◆ Task brief
Quote word for word the lines starting at the line with "The image size is (1204, 989)." and ending at the final line of the entries. Leave out any pictures.

◆ Data under study
========================

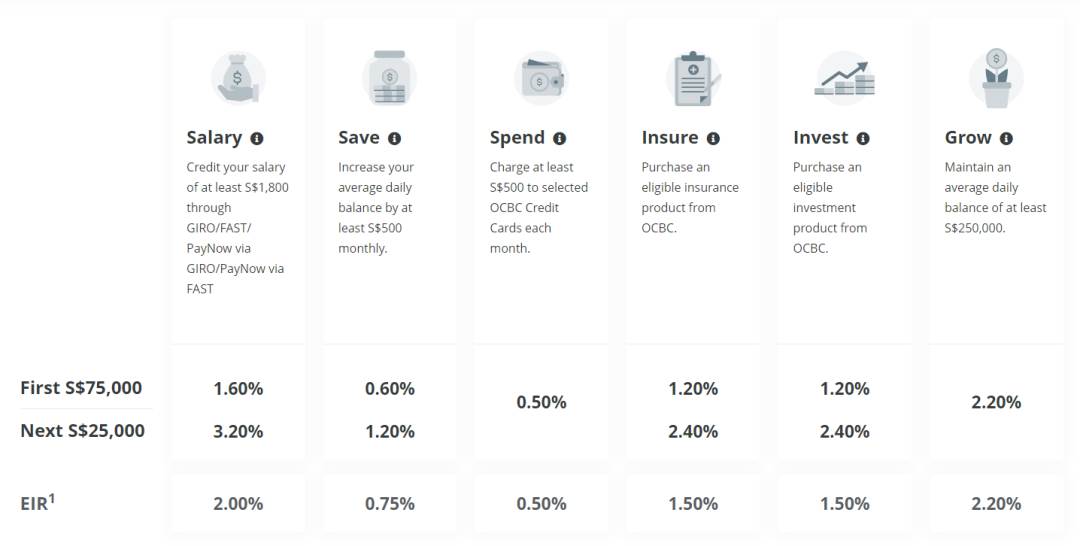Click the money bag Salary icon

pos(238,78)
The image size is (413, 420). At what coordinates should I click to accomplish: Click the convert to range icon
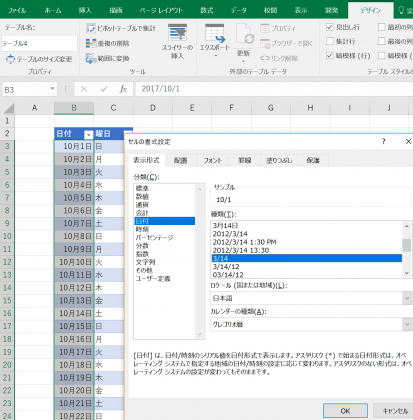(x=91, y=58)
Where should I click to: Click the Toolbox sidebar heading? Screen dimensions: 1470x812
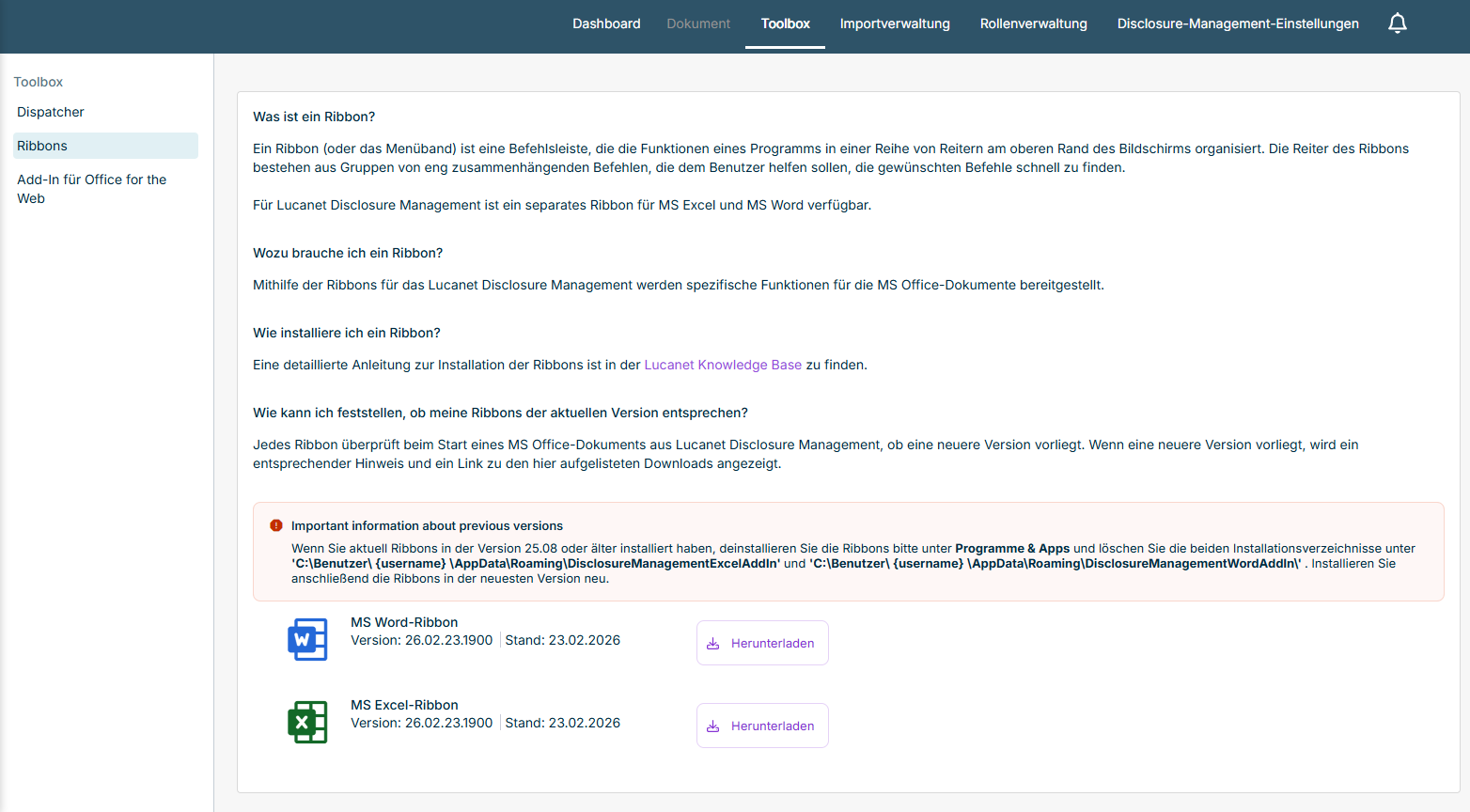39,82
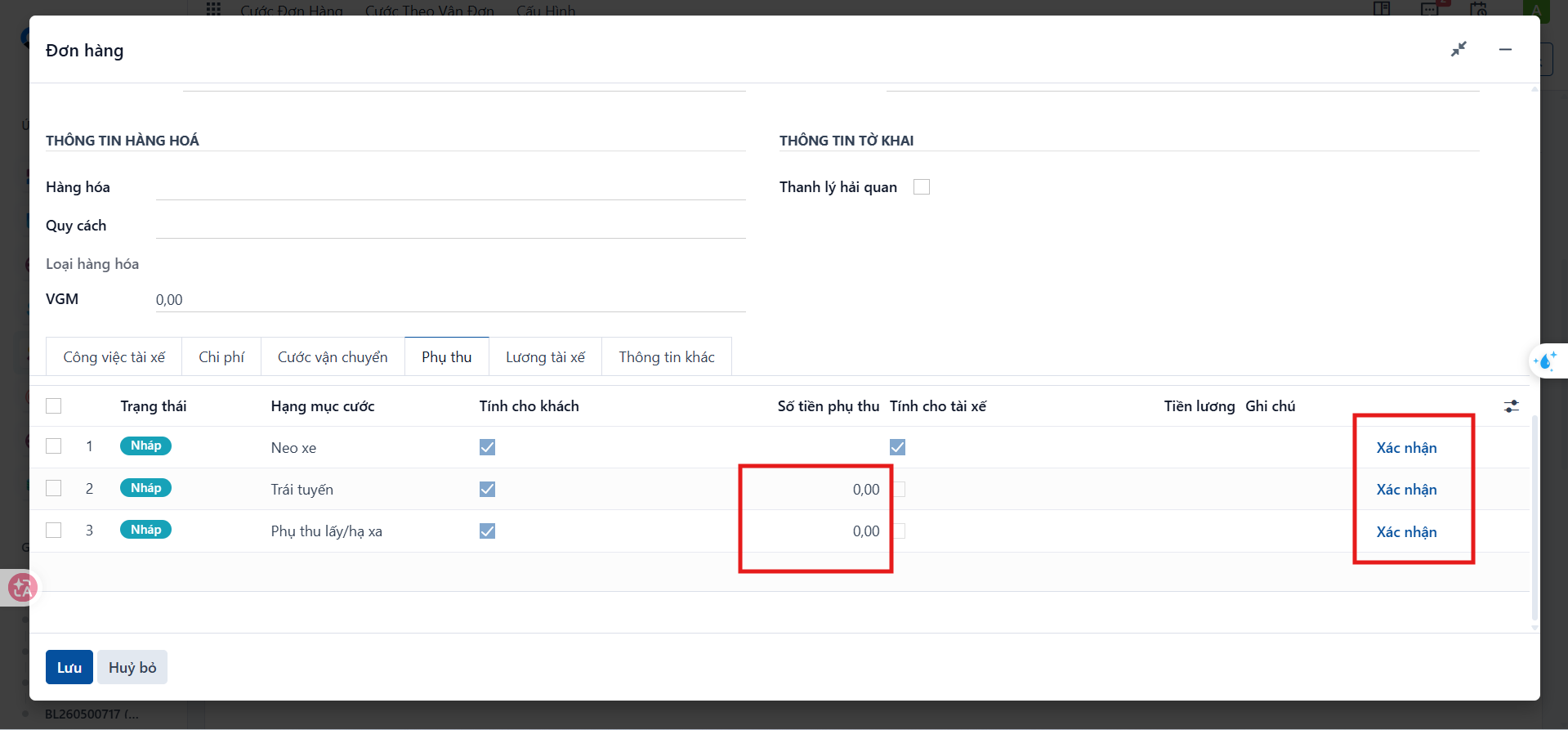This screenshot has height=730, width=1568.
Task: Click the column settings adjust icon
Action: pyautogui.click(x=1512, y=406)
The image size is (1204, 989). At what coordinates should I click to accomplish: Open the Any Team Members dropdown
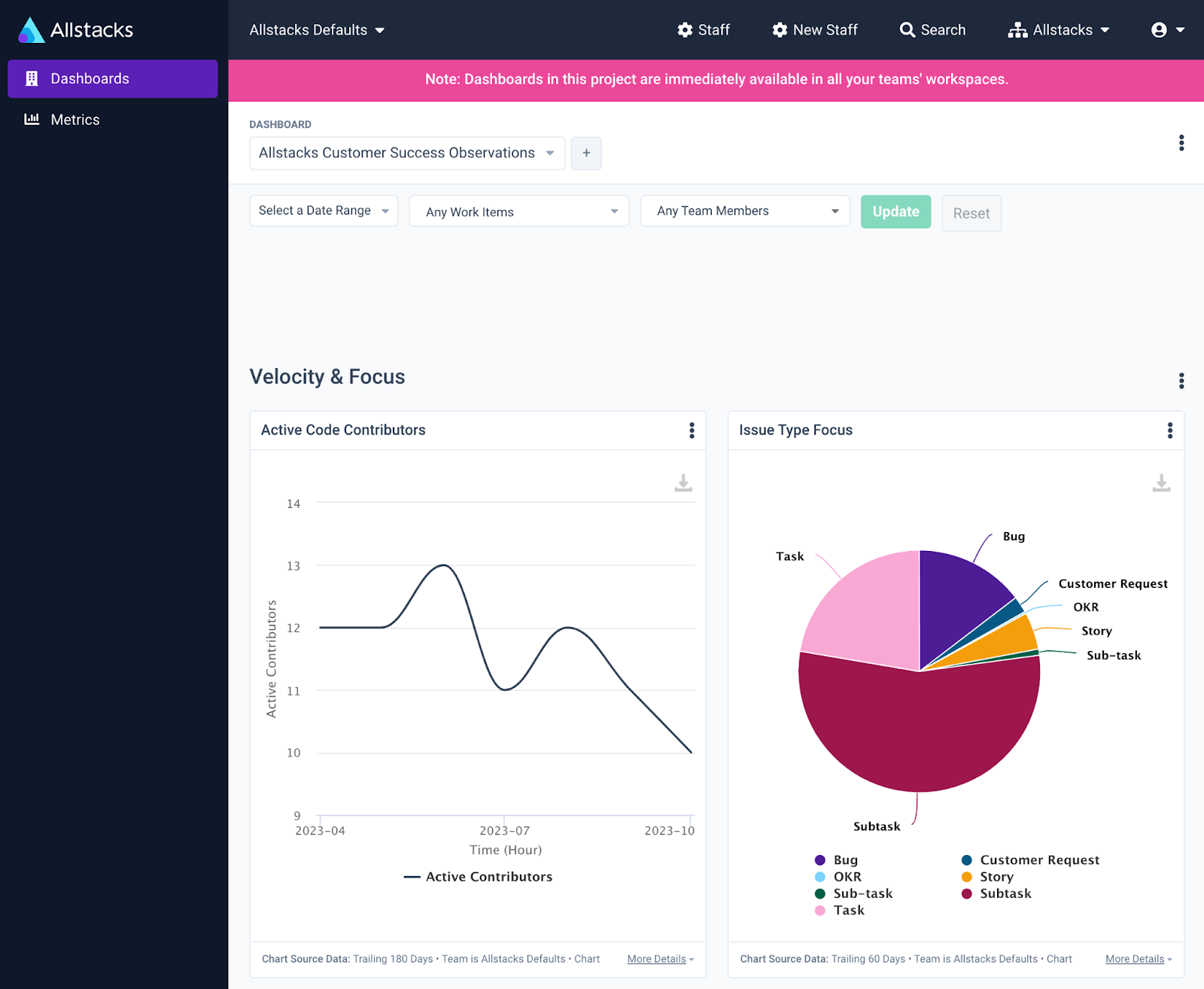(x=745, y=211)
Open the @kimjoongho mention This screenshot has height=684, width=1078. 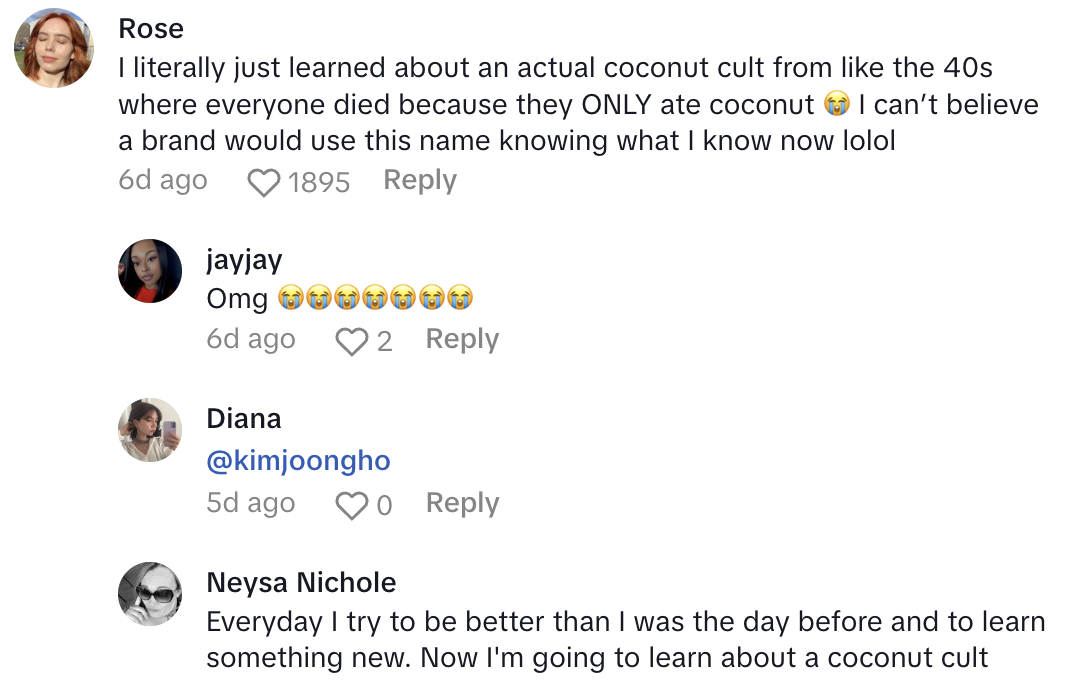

========================

◆ Expected output
The image size is (1204, 989). At what coordinates should I click to accomplish: Open the Any Team Members dropdown
(x=745, y=211)
Open the @kimjoongho mention This screenshot has height=684, width=1078. 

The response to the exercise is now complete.